Hi everbody I am new to text processing, so any help is appreciated. I am trying to sentence tokenize based on period AND semi colons. How can I do this using nltk.sent_tokenize
?
For example if we have this sentence and we sentence tokenize it:
sentence = "The court ruled out the judgement; First round proceedings; The court declared unjustfied. Case proceedings were carried out in the morning. Objections were raised;"

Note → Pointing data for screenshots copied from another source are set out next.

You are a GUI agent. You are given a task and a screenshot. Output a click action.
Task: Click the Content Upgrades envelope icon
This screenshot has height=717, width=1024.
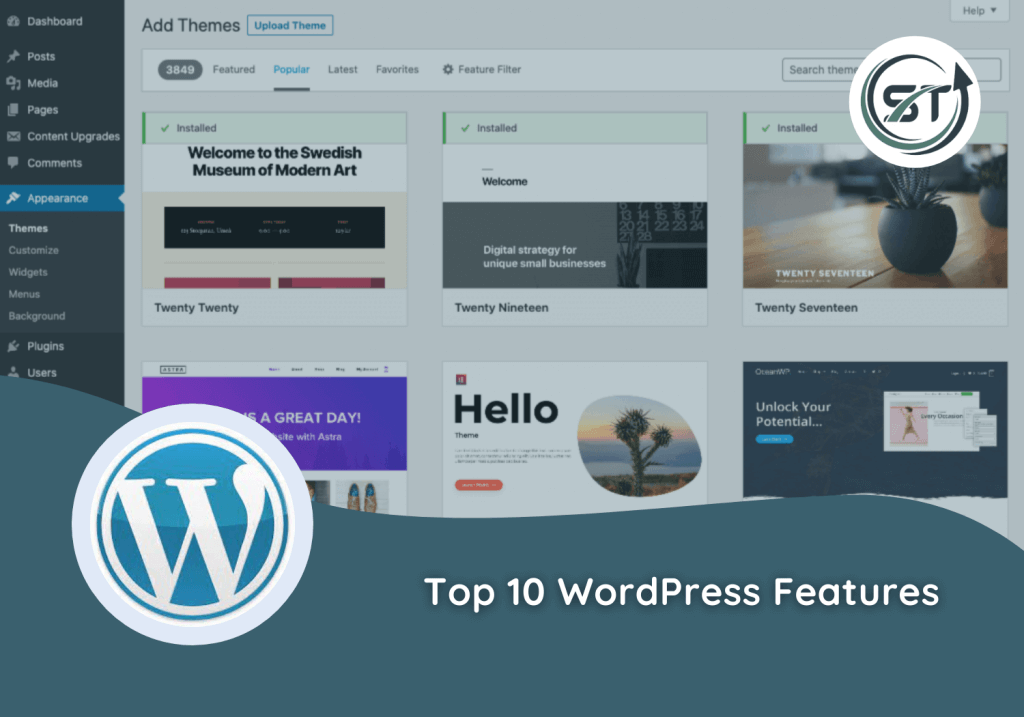13,137
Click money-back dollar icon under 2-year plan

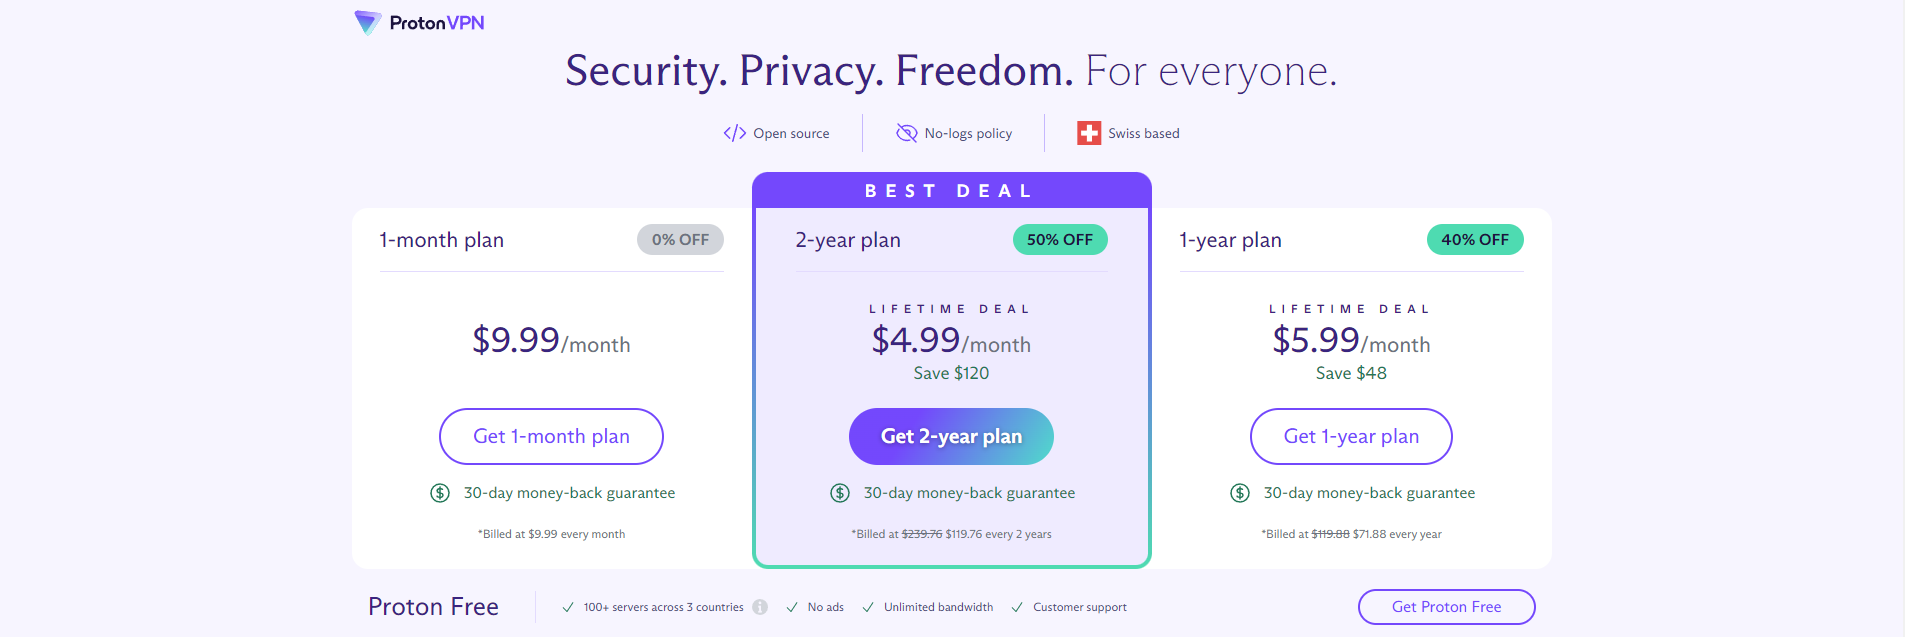pyautogui.click(x=840, y=493)
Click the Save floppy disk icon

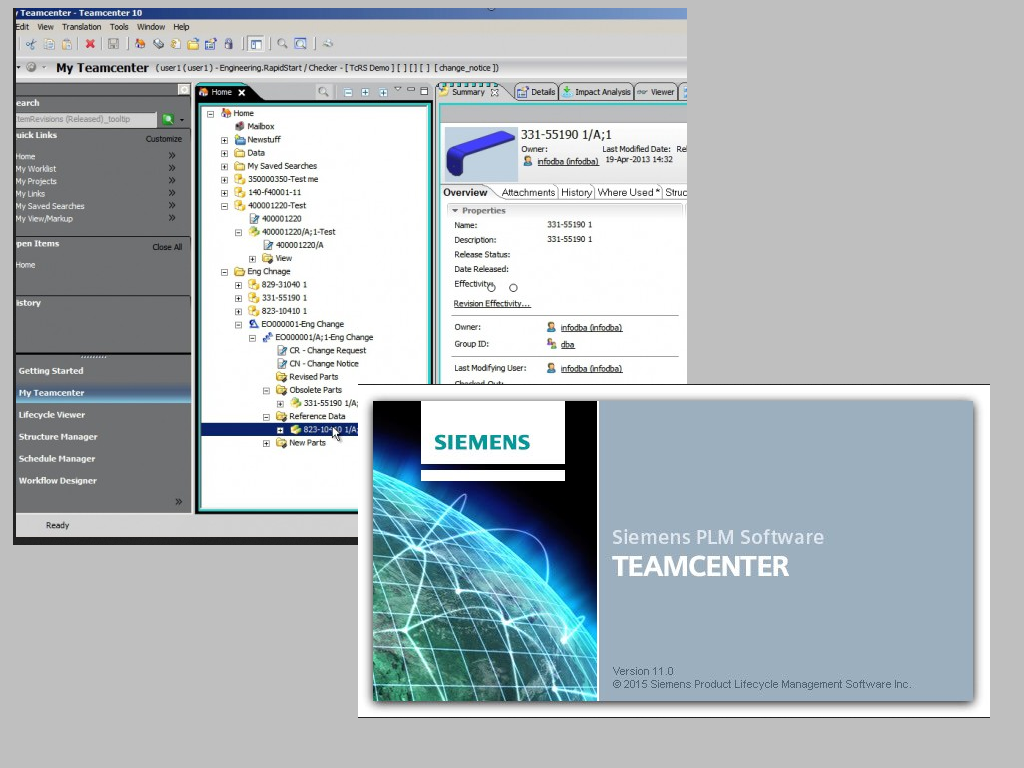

sentences = nltk.sent_tokenize(sentence)
sentences
should be:
[
"The court ruled out the judgement;",
"First round proceedings;",
"The court declared unjustfied.",
"Case proceedings were carried out in the morning.",
"Objections were raised;"
]
This has been addressed in a previous post here. You can do so by updating sent_end_chars
in the default tokenizer in nltk (PunktTokenizer
) using PunktLangVars
as below:
from nltk.tokenize.punkt import PunktSentenceTokenizer, PunktLanguageVars
# Create new lang vars with semicolon
class MyLangVars(PunktLanguageVars):
sent_end_chars = {'.', '?', '!', ';'}
# Create tokenizer with new language variables
tokenizer = PunktSentenceTokenizer(lang_vars = MyLangVars())
# Tokenize text
sentence = "The court ruled out the judgement; First round proceedings; The court declared unjustfied. Case proceedings were carried out in the morning. Objections were raised;"
sentences = tokenizer.tokenize(sentence)
print(sentences)
This has output:
[
'The court ruled out the judgement;',
'First round proceedings;',
'The court declared unjustfied.',
'Case proceedings were carried out in the morning.',
'Objections were raised;'
]